The top concern among Missourians is whether a COVID-19 vaccine will be safe.
The US has a long history of assuring vaccines are safe through the use of specific, detailed, and time-tested protocols. The Food and Drug Administration (FDA) announced on October 6, 2020 that before approving a potential COVID-19 vaccine, it will need to see two months of follow-up data after volunteers get their second vaccine doses in a clinical trial. This is a sign that the FDA is taking every precaution to ensure the safety of a COVID-19 vaccine.

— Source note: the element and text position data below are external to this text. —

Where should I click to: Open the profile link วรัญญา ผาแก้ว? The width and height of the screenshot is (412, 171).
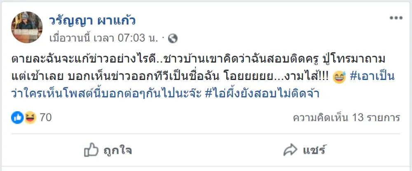pos(92,20)
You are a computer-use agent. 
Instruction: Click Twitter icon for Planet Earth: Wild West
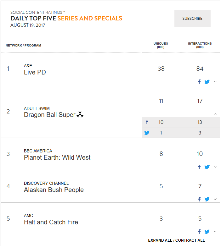pos(207,167)

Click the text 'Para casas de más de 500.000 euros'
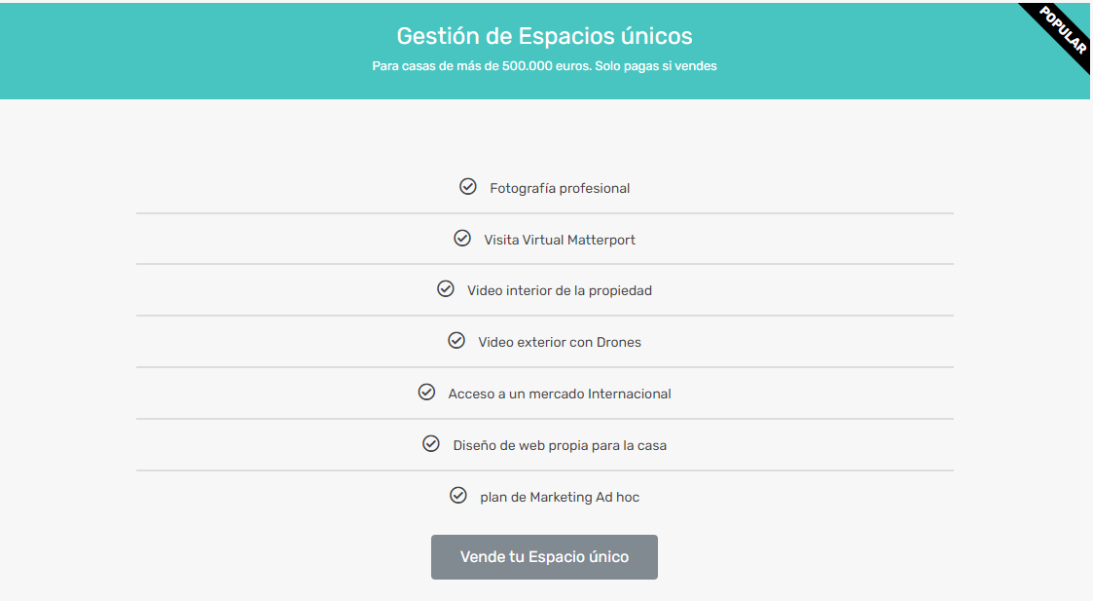point(481,66)
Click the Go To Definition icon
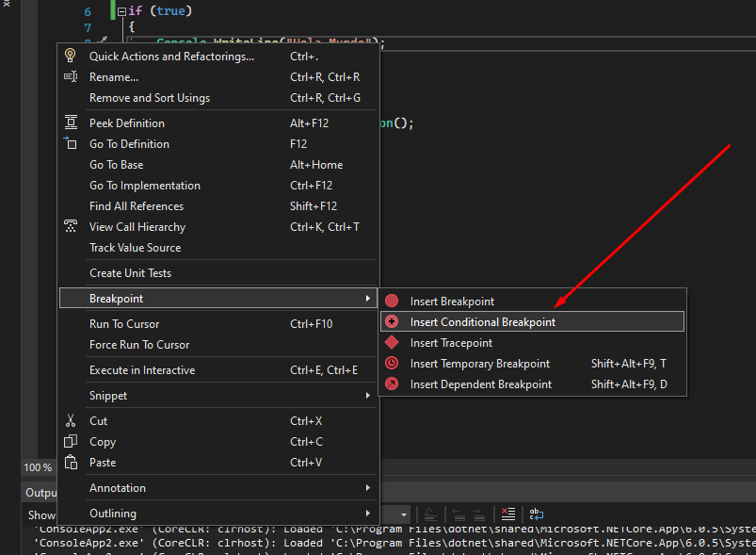The image size is (756, 555). 71,144
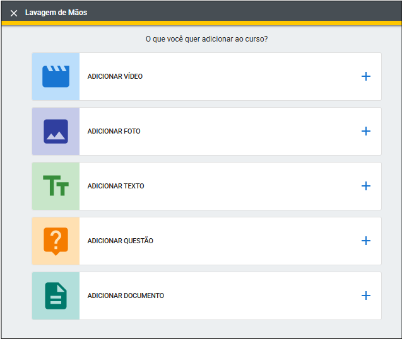Select the ADICIONAR TEXTO option label
402x339 pixels.
[x=115, y=186]
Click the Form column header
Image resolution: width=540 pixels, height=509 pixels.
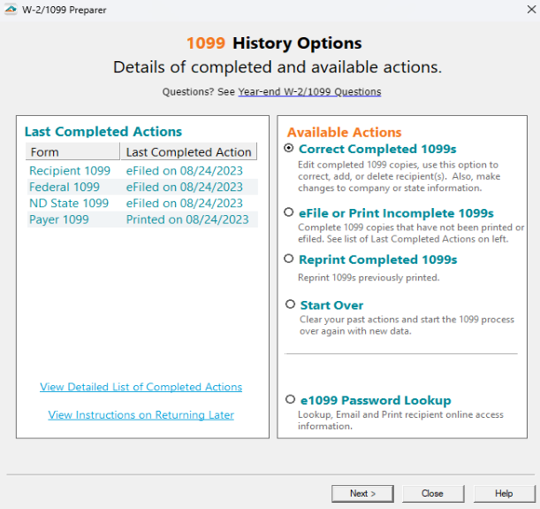pyautogui.click(x=72, y=152)
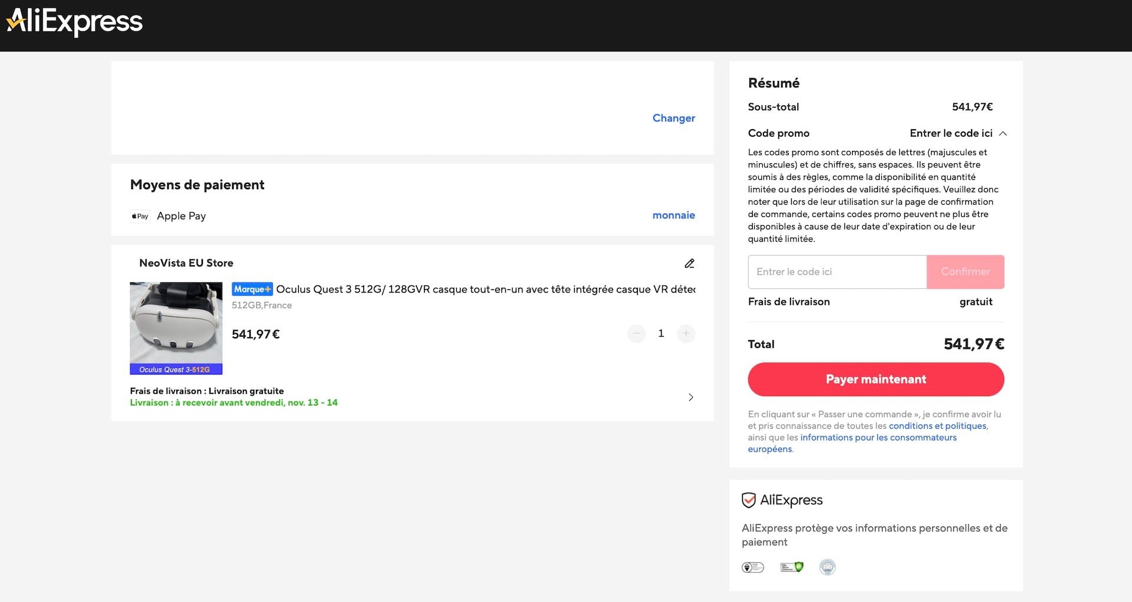This screenshot has width=1132, height=602.
Task: Decrease item quantity with minus button
Action: point(636,334)
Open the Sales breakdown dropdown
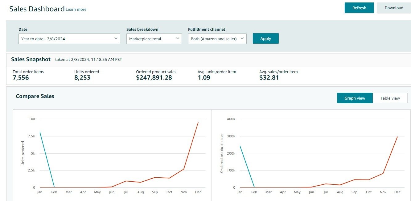The width and height of the screenshot is (411, 201). (154, 39)
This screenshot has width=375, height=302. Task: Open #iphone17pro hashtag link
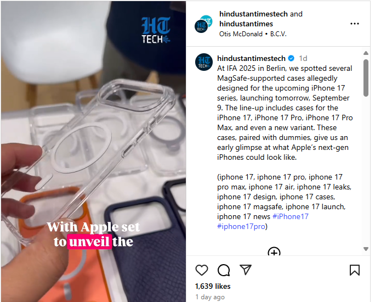click(x=241, y=226)
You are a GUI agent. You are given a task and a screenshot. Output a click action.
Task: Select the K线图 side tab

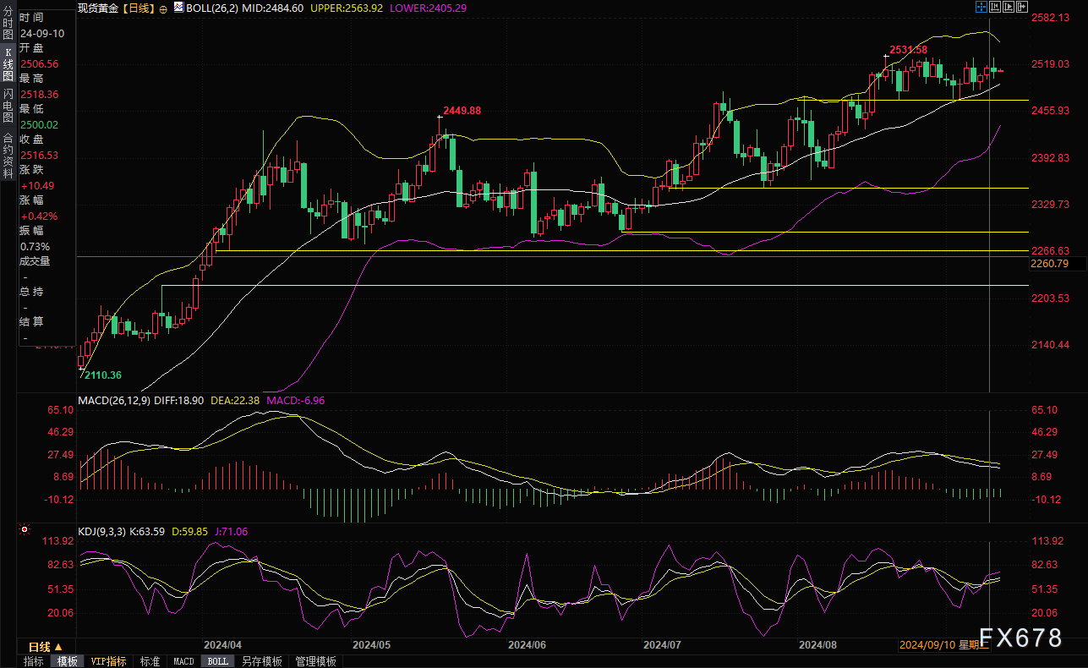pos(8,64)
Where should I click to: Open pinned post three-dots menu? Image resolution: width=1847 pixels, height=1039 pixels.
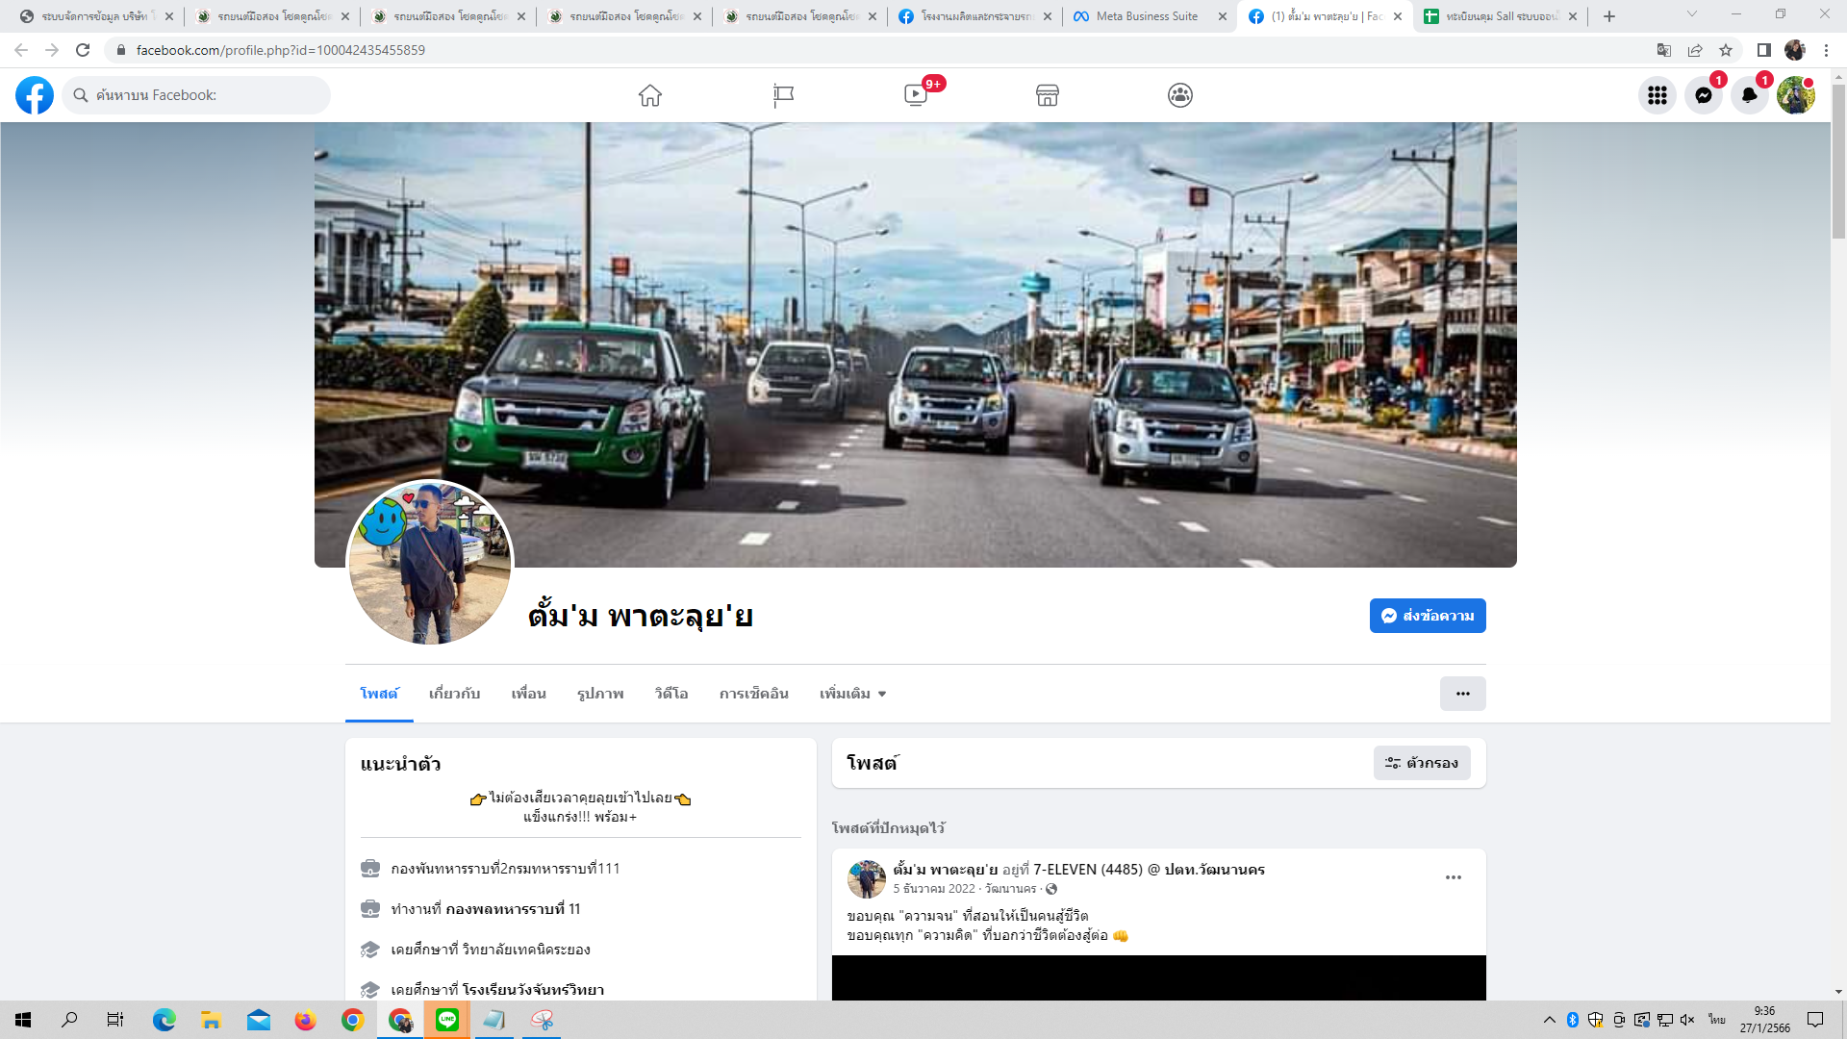(x=1453, y=877)
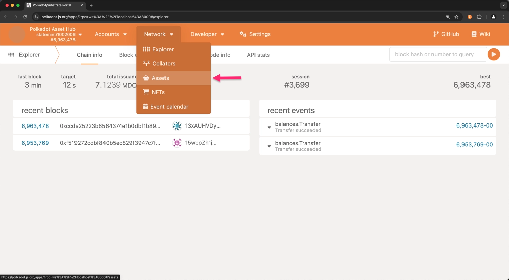This screenshot has width=509, height=280.
Task: Select Assets in the Network menu
Action: click(160, 78)
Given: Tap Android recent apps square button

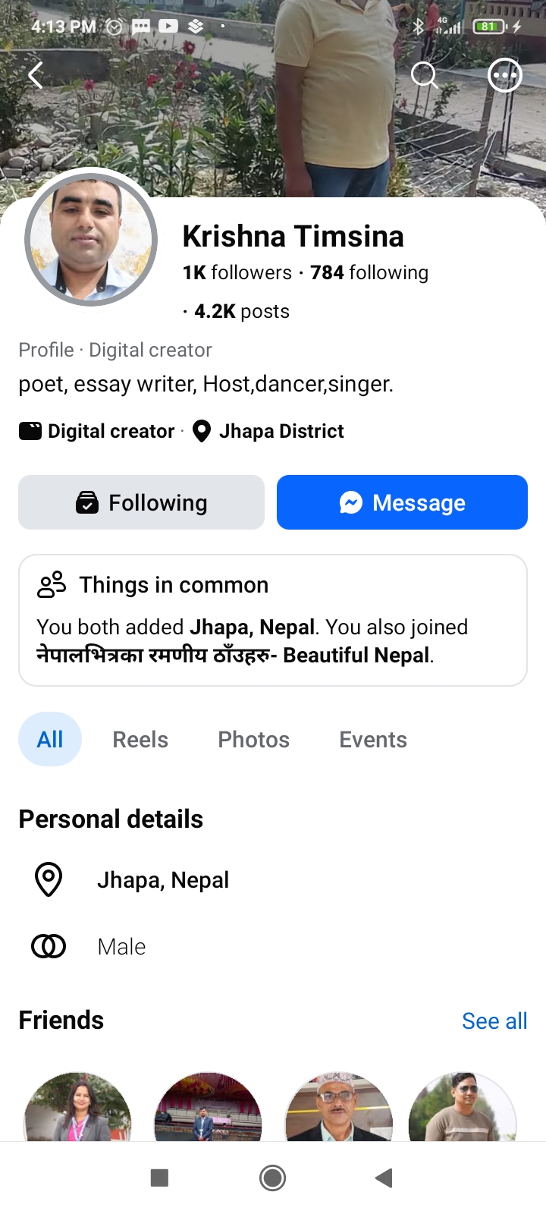Looking at the screenshot, I should point(159,1178).
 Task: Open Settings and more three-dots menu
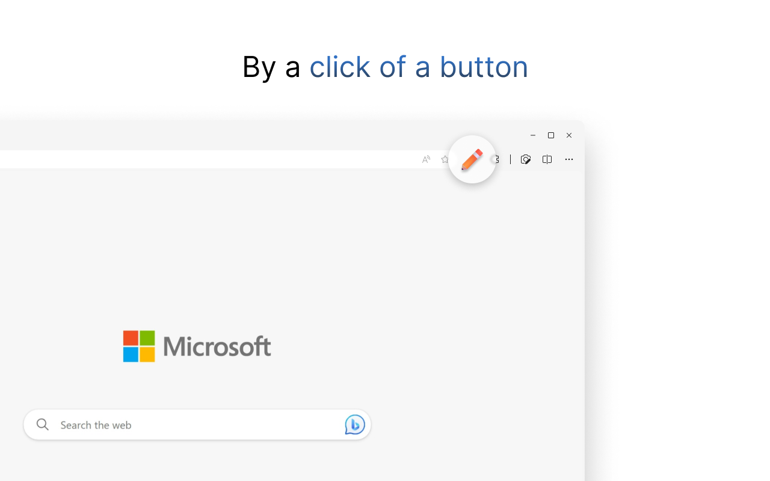point(568,159)
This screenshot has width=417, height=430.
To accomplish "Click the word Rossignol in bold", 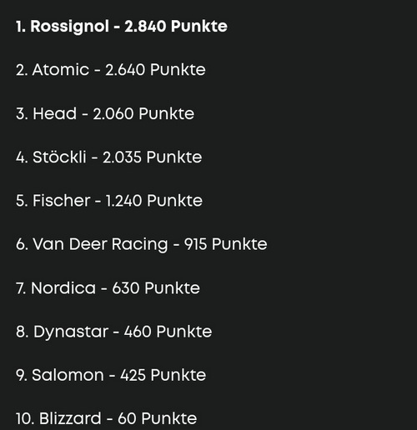I will (x=69, y=27).
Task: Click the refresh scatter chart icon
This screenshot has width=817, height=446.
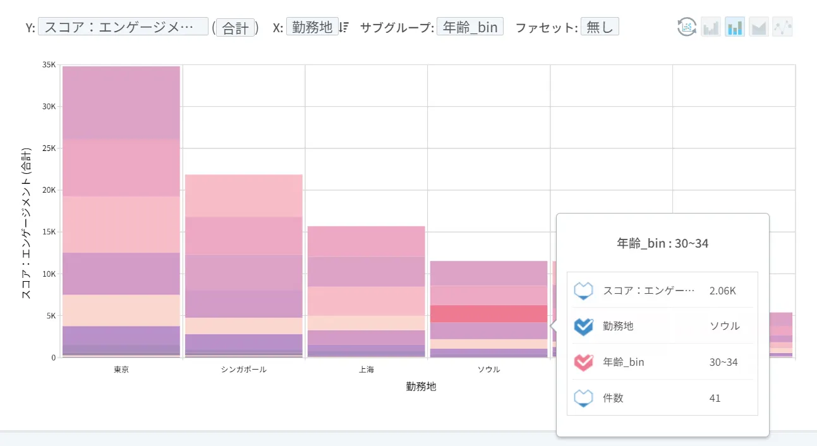Action: (687, 27)
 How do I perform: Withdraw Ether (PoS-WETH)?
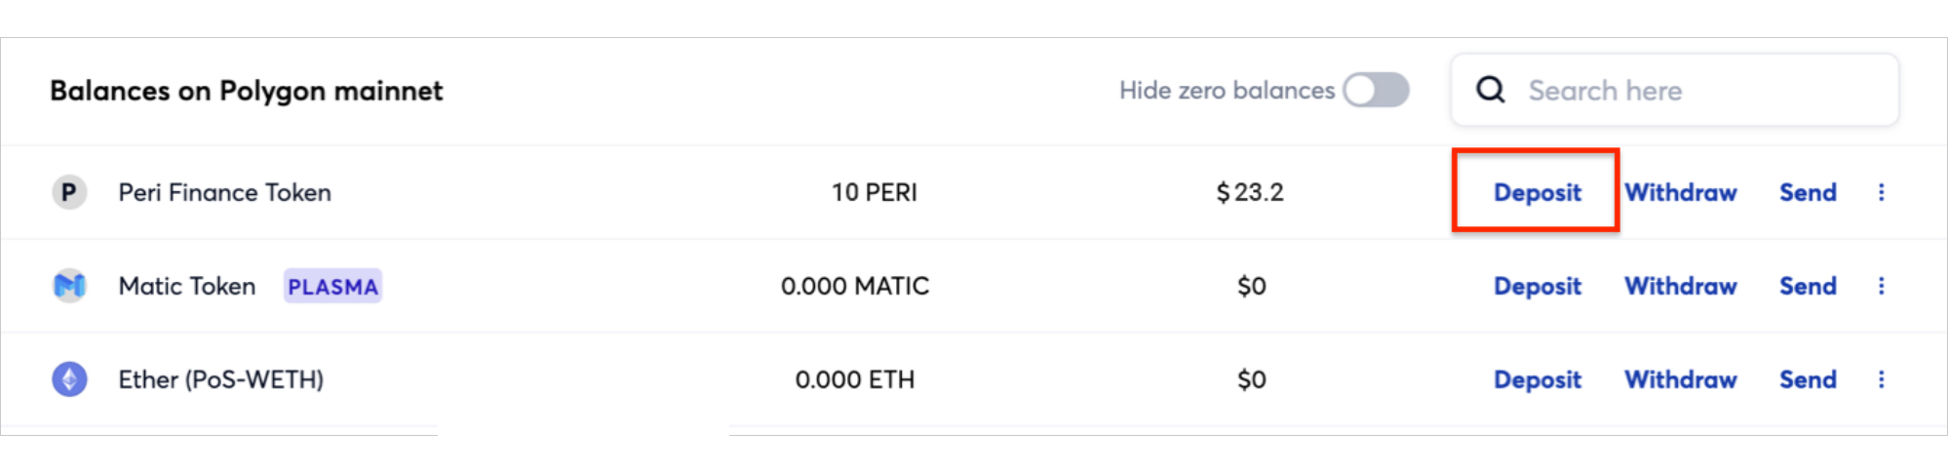1681,379
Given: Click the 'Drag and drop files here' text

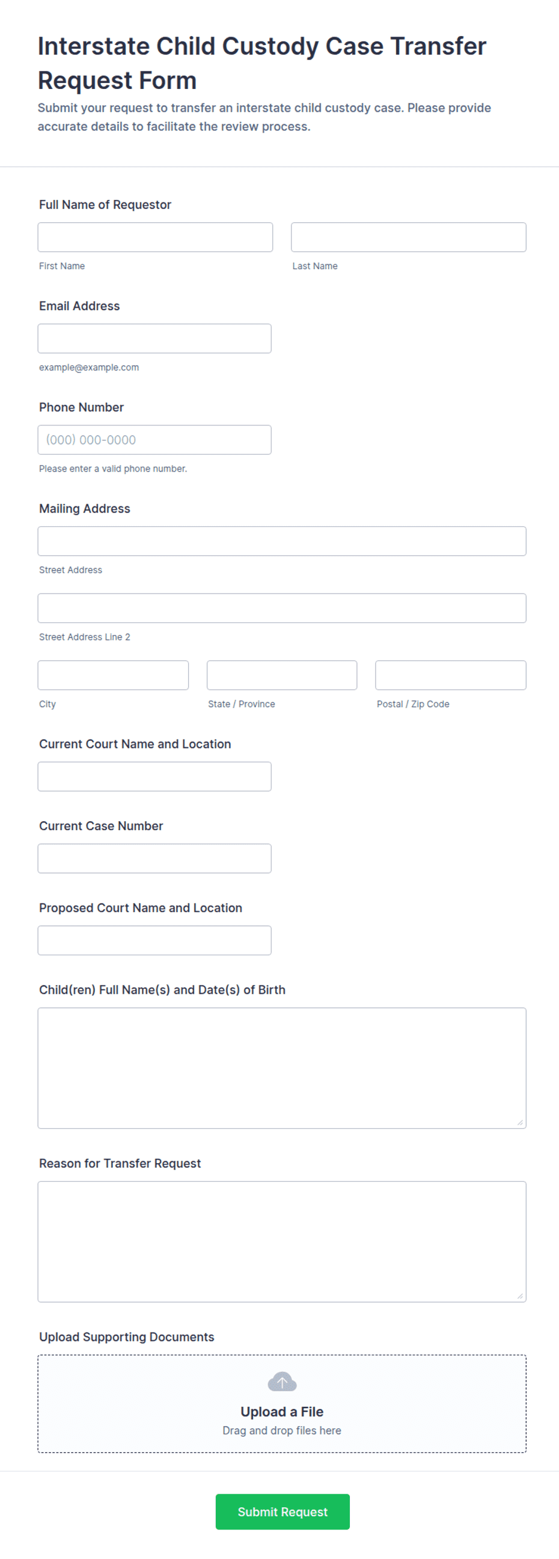Looking at the screenshot, I should (282, 1431).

Clinical development for vaccines is a three-phase process. During Phase I, small groups of people receive the trial vaccine. In Phase II, the clinical study is expanded and the vaccine is given to people who have characteristics (such as age and physical health) similar to those for whom the new vaccine is intended. In the case of COVID-19 vaccines, Phase II trials in the U.S. should have a demographic makeup similar to that of the country, spanning a wide range of ages, races, ethnicities, and any other factors that would affect risk and efficacy. In Phase III, the vaccine is given to thousands of people and tested for efficacy and safety. During clinical development, a trial vaccine’s effectiveness is determined by comparing outcomes of patients who have received it with outcomes of patients who received the placebo.
In the U.S., the findings from clinical trials are presented to and reviewed by the FDA. The FDA also inspects manufacturing facilities to ensure safety and reviews product labels to ensure clarity. After approving a vaccine, the FDA continues to monitor and oversee its production to ensure that all safety protocols are followed. In addition, many vaccines undergo Phase IV formal, ongoing studies after the vaccine is approved and licensed. The FDA and CDC also collect and analyze information from reports of any side effects that may occur after a vaccine has been licensed.
So before any new vaccine is brought to market, it has been given to thousands of people under stringent monitoring for safety. Sometimes, very rare side effects are recognized only after the vaccine is licensed because they occur so infrequently, but such side effects are very rare and must be weighed against the good the vaccine will do.
Careful and thoughtful planning for a COVID-19 vaccination campaign is very important and will take months. The Delta region has already begun planning how to offer COVID-19 vaccinations in our communities.
Vaccine planning underway
It will be very complicated to vaccinate hundreds of millions of people in stages based on risk criteria provided by scientific oversight agencies. Plans will require accurate estimates of the dates and quantities of vaccine available, clinic scheduling, training, public information campaigns, and careful monitoring of the process and outcome.
Special efforts will be necessary to reach populations at highest risk and to develop trust with people who have concerns about vaccine safety. The process must be transparent and fully grounded in science..
Because there won't be enough vaccine for everyone at first, people who are at highest risk of infection with COVID-19 will need to be prioritized.
Missouri has identified the following priority groups for vaccination as vaccine becomes available:
Long term care facility staff and residents
Front-line health workers
People at increased risk for severe COVID-19
Critical infrastructure workers
Employer-defined essential employees
Don't lean on herd immunity
Herd immunity is achieved when a virus stops circulating because a large segment of the population has already been infected or has been vaccinated against the virus. Since 9 in 10
Missourians are still at risk for getting COVID, this strategy to just let millions more people get sick instead of focusing on proven infection control methods would lead to many more deaths. It would put all of us at risk.
A herd immunity strategy was attempted in Sweden, only to be quickly ended when COVID-19 deaths sharply increased.